The problem facing poststratification by demographic feature is that the number of strata increases exponentially as a function of the number of features. For instance, 4 age brackets, 2 sexes, 5 income brackets, and 50 states of residence leads to $$5 \cdot 2 \cdot 5 \cdot 50 = 2000$$ strata. Adding another 5-way distinction, say for education level, leads to 10,000 strata. A simple model like the one in the previous section that takes an independent parameter $$\theta_j$$ for support in each stratum is unworkable in that many groups will have zero respondents and almost all groups will have very few respondents.

A practical approach to overcoming the problem of low data size per stratum is to use a regression model. Each demographic feature will require a regression coefficient for each of its subgroups, but now the parameters add to rather than multiply the total number of parameters. For example, with 4 age brackets, 2 sexes, 5 income brackets, and 50 states of residence, there are only $$4 + 2 + 5 + 50 = 61$$ regression coefficients to estimate. Now suppose that item $$n$$ has demographic features $$\textrm{age}_n \in 1:5$$, $$\textrm{sex}_n \in 1:2$$, $$\textrm{income}_n \in 1:5,$$ and $$\textrm{state}_n \in 1:50$$. A logistic regression may be formulated as $y_n \sim \textrm{bernoulli}(\textrm{logit}^{-1}( \alpha + \beta_{\textrm{age}[n]} + \gamma_{\textrm{sex}[n]} + \delta_{\textrm{income}[n]} + \epsilon_{\textrm{state}[n]} )),$ where $$\textrm{age}[n]$$ is the age of the $$n$$-th respondent, $$\textrm{sex}[n]$$ is their sex, $$\textrm{income}[n]$$ their income and $$\textrm{state}[n]$$ their state of residence. These coefficients can be assigned priors, resulting in a Bayesian regression model.

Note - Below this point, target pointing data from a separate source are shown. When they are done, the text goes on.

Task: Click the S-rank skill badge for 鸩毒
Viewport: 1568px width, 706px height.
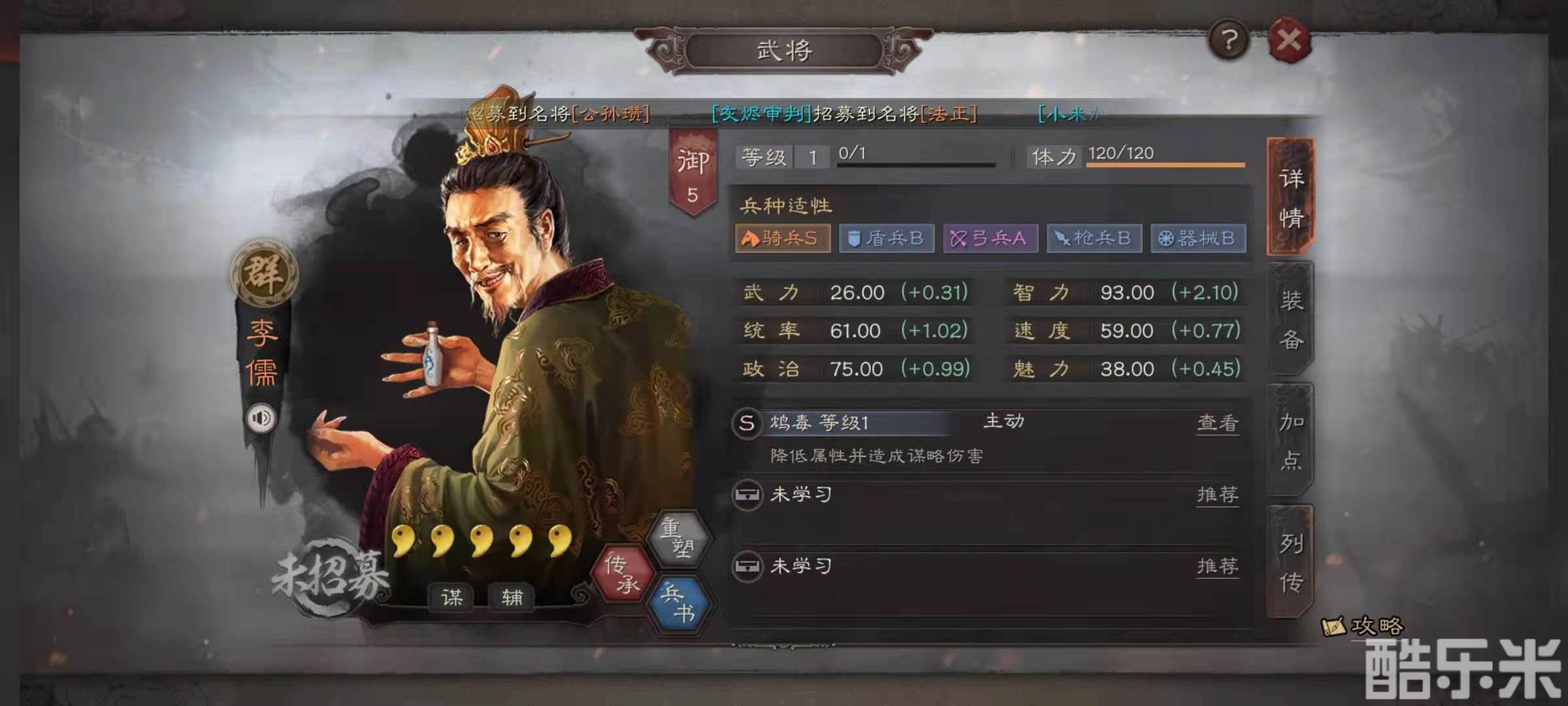Action: click(x=746, y=423)
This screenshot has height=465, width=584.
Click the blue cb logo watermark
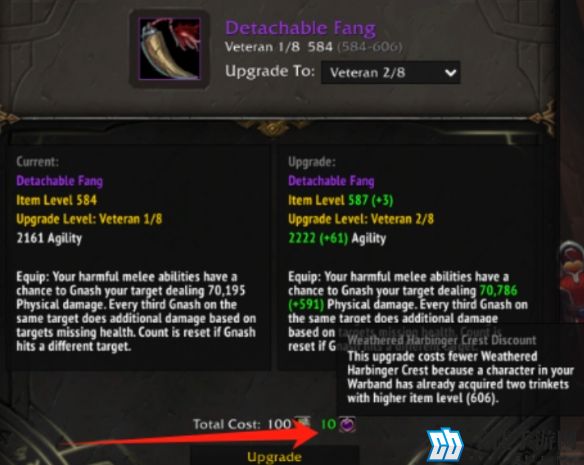(x=445, y=446)
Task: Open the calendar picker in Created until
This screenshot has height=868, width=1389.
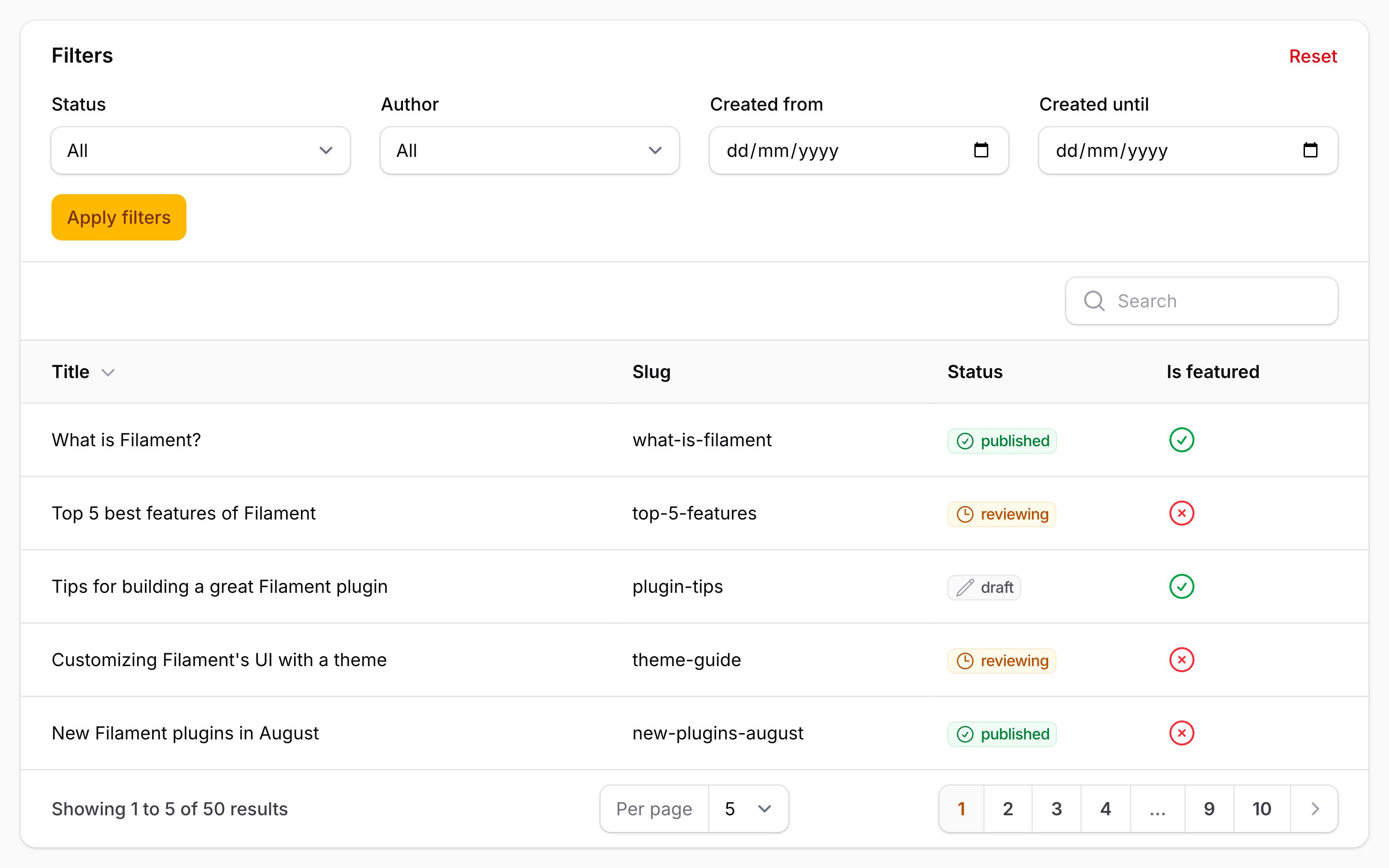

To poststratify the results, the population size for each combination of predictors must still be known. Then the population estimate is constructed as $\sum_{i = 1}^5 \sum_{j = 1}^2 \sum_{k = 1}^5 \sum_{m = 1}^{50} \textrm{logit}^{-1}(\alpha + \beta_i + \gamma_j + \delta_k + \eta_m) \cdot \textrm{pop}_{i, j, k, m},$ where $$\textrm{pop}_{i, j, k, m}$$ is the size of the subpopulation with age $$i$$, sex $$j$$, income level $$k$$, and state of residence $$m$$.

As formulated, it should be clear that any kind of prediction could be used as a basis for poststratification. For example, a Gaussian process or neural network could be used to produce a non-parametric model of outcomes $$y$$ given predictors $$x$$.